If there’s one thing that unites bloggers, it’s the compulsion to post things at any hour of the day and in virtually any location, whether it’s photos of the smelly guy across the aisle on the subway or a car accident or whatever. And that means blogging from a mobile device of some kind, be it a BlackBerry or a Windows PDA or a Treo or just a regular old Nokia candy bar. But anyone who has tried to do that knows that it is far from easy, even with a well-established site like Textamerica.com.

That’s why Ambient Vector, a Toronto startup run by Sutha Kamal and a bunch of other smart guys, has launched Nakama — a mobile photoblogging service that is a whole lot easier to use than most of the others I’ve come across, although it still has some glitches here and there. There’s lots more info at MobileCrunch.

I should note that I am friends with Sutha and his partner-in-crime David Crow, whom I have gotten to know through Toronto’s blogger and DemoCamp community, and I have even enjoyed nachos and salsa in their spartan little office with the server sitting on the floor in the hallway. And Sutha writes a blog about some of the things his company has been going through for the Globe and Mail’s small business website. So make of all that what you will.

There are other mobile blogging and photo-blogging solutions out there, including one called Mobispine.com and one called Splashblog.com (neither of which I have used), and you can also post photos from a mobile device with Blogger and the mobile version of Typepad that Six Apart launched with Nokia awhile back. There’s also another Toronto startup called Filemobile.com that has a photo component to it, although it also has a lot of other features. But most of the solutions that are out there require you to download and install software.

Nakama (which means “close friend” or “ally” in Japanese) doesn’t require any downloads, and Sutha says it will work on just about any phone or mobile device out there. You can post the photos by sending an SMS message and the software will even call you back to let you record an audio tag, which is attached to the photo. You can quickly and easily see the photos and video clips that your friends have uploaded and leave comments on them, and they can easily see and leave comments on yours.

All in all, it’s a pretty neat service. Two thumbs up to Sutha and the rest of the team.

I think YouTube’s valuation is irrelevant

Maybe it’s just been a slow period for “real” news from the blogosphere over the past few days, or maybe Mark Cuban’s comments about YouTube have stirred up some conflicting views about Web 2.0 and the New Bubble and that sort of thing, but there has certainly been a lot of back and forth about the issue since Megaphone Mark made his “moron” statement.

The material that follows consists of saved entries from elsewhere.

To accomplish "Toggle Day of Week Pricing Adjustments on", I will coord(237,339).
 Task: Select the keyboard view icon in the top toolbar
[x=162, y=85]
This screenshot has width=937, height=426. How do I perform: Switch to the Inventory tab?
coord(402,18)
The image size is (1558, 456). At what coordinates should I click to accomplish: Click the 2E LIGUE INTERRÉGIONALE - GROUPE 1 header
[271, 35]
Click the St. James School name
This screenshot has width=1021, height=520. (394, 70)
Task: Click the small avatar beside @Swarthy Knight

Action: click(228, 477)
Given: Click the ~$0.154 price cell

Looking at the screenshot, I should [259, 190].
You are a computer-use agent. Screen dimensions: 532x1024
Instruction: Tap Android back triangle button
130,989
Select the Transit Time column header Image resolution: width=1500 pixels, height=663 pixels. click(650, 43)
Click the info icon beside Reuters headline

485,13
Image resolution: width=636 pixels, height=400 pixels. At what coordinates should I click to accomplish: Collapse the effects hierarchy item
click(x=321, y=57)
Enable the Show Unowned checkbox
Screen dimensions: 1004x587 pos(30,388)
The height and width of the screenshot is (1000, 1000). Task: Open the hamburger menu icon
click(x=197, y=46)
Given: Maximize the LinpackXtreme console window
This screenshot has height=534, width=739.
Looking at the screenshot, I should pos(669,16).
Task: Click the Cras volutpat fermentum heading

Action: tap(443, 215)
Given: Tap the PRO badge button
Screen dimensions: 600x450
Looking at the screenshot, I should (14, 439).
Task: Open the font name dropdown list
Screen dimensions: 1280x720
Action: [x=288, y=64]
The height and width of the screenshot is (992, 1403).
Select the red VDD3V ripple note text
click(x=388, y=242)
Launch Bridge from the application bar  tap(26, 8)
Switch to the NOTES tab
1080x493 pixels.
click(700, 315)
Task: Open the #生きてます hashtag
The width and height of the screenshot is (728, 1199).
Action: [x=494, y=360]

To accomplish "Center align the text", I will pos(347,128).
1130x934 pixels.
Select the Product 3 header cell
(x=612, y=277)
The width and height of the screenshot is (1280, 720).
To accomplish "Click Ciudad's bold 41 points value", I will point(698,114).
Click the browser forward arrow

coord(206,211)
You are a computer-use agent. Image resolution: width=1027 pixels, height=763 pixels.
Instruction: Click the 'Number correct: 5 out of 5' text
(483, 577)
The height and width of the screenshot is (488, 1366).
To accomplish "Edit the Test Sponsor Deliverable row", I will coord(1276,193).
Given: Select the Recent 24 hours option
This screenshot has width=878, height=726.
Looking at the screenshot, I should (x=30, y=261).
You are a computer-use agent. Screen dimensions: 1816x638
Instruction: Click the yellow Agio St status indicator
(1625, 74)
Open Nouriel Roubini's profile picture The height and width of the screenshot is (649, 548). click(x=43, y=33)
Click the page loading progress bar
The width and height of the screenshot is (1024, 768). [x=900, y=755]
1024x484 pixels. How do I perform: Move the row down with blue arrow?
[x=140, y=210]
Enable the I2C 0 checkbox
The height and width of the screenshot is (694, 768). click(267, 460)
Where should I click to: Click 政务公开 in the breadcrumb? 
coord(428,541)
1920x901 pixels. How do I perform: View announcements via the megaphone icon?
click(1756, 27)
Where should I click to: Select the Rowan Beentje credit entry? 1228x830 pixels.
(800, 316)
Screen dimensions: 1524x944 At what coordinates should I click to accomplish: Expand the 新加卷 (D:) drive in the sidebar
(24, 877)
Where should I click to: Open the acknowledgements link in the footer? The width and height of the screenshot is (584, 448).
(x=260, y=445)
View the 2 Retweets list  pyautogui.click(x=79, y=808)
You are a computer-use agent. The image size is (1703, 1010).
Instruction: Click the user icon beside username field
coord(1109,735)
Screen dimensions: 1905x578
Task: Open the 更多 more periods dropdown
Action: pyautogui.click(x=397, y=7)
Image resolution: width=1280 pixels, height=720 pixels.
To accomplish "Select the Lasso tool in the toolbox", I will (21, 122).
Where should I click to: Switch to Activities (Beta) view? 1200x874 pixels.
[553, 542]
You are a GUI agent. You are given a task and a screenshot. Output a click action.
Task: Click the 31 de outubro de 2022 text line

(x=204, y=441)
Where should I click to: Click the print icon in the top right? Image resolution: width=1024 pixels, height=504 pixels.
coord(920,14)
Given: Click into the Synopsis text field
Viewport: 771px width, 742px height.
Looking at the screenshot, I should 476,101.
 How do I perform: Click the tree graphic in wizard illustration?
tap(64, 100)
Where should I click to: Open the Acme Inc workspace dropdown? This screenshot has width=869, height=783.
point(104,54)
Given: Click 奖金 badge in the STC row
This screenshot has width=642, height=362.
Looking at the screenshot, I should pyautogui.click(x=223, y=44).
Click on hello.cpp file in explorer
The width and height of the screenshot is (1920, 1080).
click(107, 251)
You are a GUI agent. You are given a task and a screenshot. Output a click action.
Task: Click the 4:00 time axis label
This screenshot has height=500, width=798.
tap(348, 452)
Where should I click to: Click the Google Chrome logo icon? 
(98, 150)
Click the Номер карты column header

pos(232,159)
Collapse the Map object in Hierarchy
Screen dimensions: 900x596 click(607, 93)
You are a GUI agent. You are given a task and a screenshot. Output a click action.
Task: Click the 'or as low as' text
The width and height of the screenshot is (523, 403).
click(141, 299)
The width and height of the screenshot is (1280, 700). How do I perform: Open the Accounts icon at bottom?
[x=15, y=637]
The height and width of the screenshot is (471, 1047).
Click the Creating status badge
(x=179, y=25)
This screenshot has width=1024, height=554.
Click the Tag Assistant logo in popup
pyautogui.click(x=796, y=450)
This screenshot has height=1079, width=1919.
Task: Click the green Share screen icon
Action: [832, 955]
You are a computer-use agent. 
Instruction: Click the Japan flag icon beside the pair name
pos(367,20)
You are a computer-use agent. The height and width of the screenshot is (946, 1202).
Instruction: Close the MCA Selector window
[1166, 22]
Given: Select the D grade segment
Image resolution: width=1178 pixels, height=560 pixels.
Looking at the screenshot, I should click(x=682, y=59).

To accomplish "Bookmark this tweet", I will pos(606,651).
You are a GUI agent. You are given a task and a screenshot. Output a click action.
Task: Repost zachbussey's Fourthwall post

Fred Wilson of Union Square said he thinks YouTube is one of the best things to happen on the Internet over the past several years, which got a couple of people going — including my friend Rob Hyndman, who took issue with this statement, and got a response from Fred in his comments. Rob also got kind of riled up by Bob Lefsetz’s rant against Cuban, which had that kind of breathless, drunk-guy-with-a-sticky-caps-lock thing to it that Bob does so well, and so Rob helpfully advised him to “put down the bong.”

Unfortunately, there seem to be a whole bunch of tangential — and in many cases ad hominem — arguments getting in the way of this debate. Is Mark Cuban jealous because he wishes he had come up with YouTube? Is Fred Wilson just trying to hype something Web-related because he has a vested interest in another bubble, as Rob suggests in a comment on Fred’s most recent post? Has Bob Lefsetz been spending too much time with his hash-pipe recently? And so on.

To me, there’s a litle bit too much talk about how much YouTube will (or might) be worthl. I couldn’t care less. As was the case with Napster, I’d rather focus on how YouTube is changing (or could change) the old media model, just as Slingbox and other technologies are. And one of the ways it has done so has nothing to do with technology, as Jason Calacanis points out — and has everything to do with distribution. That’s where the real value lies.